OceanBaseデータベースプロキシODP(OceanBase Database Proxy、別名 obproxy)は、OceanBase専用のプロキシサービスです。ODP自体が高可用性設計となっています。
ODPのデプロイメントモード
メジャーコンパクションデプロイ
OCP方式で起動する場合
複数のクラスターにアクセスできます。
OCPがダウンした場合、既にアクセス済みのクラスターは正常にアクセス可能ですが、未アクセスのクラスターはアクセスできません。
RSList方式で起動する場合(単一クラスターへのアクセスのみ可能、IPは127.0.0.1)
特定のクラスターへの固定アクセスで、OCPに依存しません。ローカルマシンに障害が発生した場合、SLBが検出してフェイルオーバーを行うため、ODPの追加操作は不要です。
一部のマシン障害シナリオを処理できます。
独立デプロイ
OCP方式で起動する場合
複数のクラスターにアクセスできます。
OCPがダウンした場合、既にアクセス済みのクラスターは正常にアクセス可能ですが、未アクセスのクラスターはアクセスできません。
RSList方式で起動する場合
- 特定のクラスターへの固定アクセスで、OCPに依存しません。RS Listに障害が発生した場合、クラスターがアクセス不能になる可能性があります。
ODPの災害復旧機能
故障の検出
定期タスクにより、ノード、ゾーン、プライマリ/スタンバイクラスターの状態を更新します。
- プランの制限:ノードの状態更新に依存します。ノードに障害(例:ディスクハング)が発生しても、inactiveまたはstop serverになっていない場合、状態は変わりません。

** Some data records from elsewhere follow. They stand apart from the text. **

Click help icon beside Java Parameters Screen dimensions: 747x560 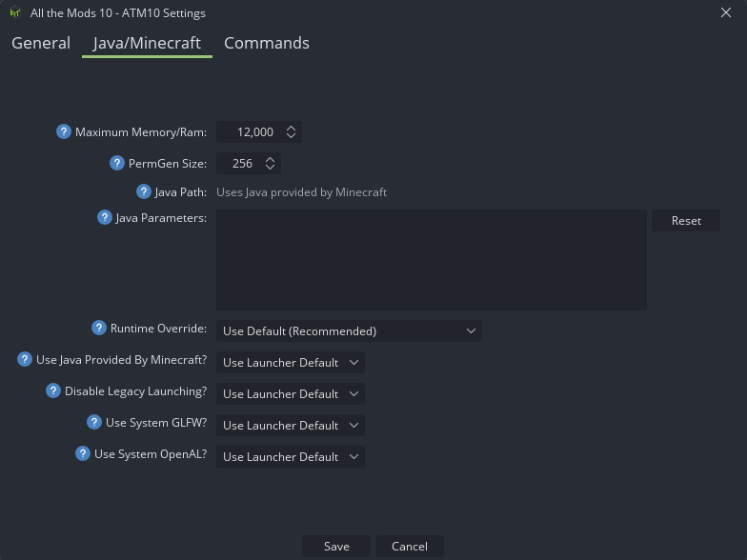tap(105, 217)
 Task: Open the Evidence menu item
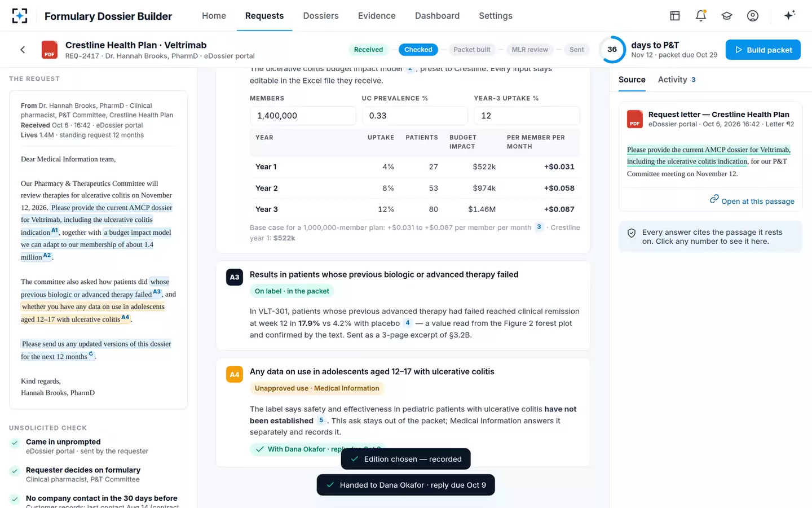click(x=377, y=16)
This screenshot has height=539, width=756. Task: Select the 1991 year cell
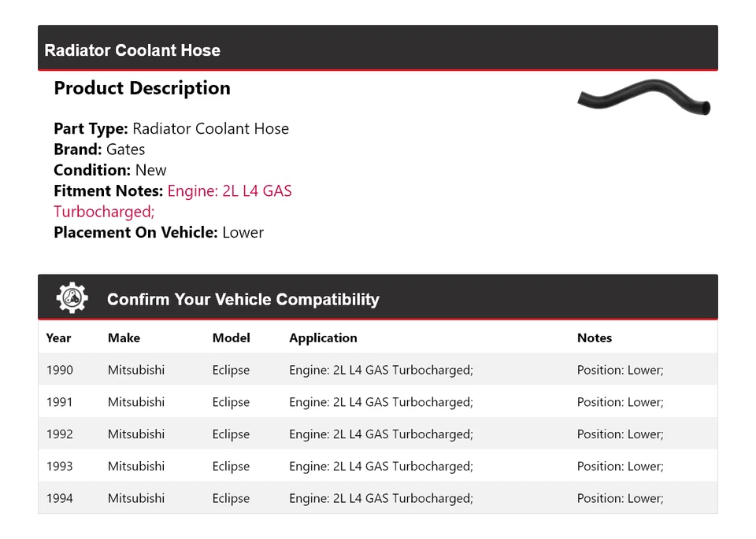click(x=59, y=402)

Server接続はKeepAliveプローブ機構を維持し、ODPとバックエンドノード間の接続状況を検出します。アイドル接続が異常に切断された場合、obproxyは迅速に検出し、除外して新規に接続を確立できます。
Client KeepAlive 探活メカニズムにより、obproxyとClient間の接続状態を検出し、SLBなどのロードバランシングにおけるアイドルタイムアウトを回避します。
故障時の処理
進行中のリクエストの処理
非同期中止メカニズムにより、マシンの故障が検出された場合、直ちにリクエストを中止し、長時間の待機や業務接続プールのパンクを防ぎます。
新規リクエストの処理
ブラックリストメカニズムにより、新規リクエストが故障したマシンに送信されるのを防ぎます。

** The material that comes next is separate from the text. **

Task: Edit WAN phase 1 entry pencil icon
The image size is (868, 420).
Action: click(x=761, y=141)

ノードへのアクセス失敗が複数回あるとブラックリストに追加されます。ブラックリストに追加されて一定期間経過すると、そのマシンがアクセス可能かどうかを検出するプローブリクエストが送信されます。
制限事項:クライアント側で先にタイムアウトして接続が切断された場合は、ブラックリストに追加されません。
ノードの状態が非activeに変わった場合も、ブラックリストに追加されます。
制限事項:RTOは【故障検出-定期タスク】のサイクル(現在は20秒、設定可能)とノードの検出時間に依存します。
非同期テーブルロケーションキャッシュのリフレッシュメカニズムにより、レプリカの切り替えを検出します。マシンが故障した後にレプリカ切り替えが発生した場合、迅速に新しいレプリカにルーティングできます。
制限事項:ノードがODPにルーティングに問題があることを通知することに依存します。ノードに問題がある場合、応答が返されないため、テーブルロケーションキャッシュは自動的にリフレッシュされません。
二センター物理スタンバイデータベース構成では、プライマリ/スタンバイ切り替えメカニズムがあります。プライマリデータベースで切り替えが発生した場合、迅速に新しいプライマリデータベースに切り替えることができます。
制限事項:RTOは【故障検出-定期タスク】のサイクル(現在は20秒、設定可能)とノードの切り替え時間に依存します。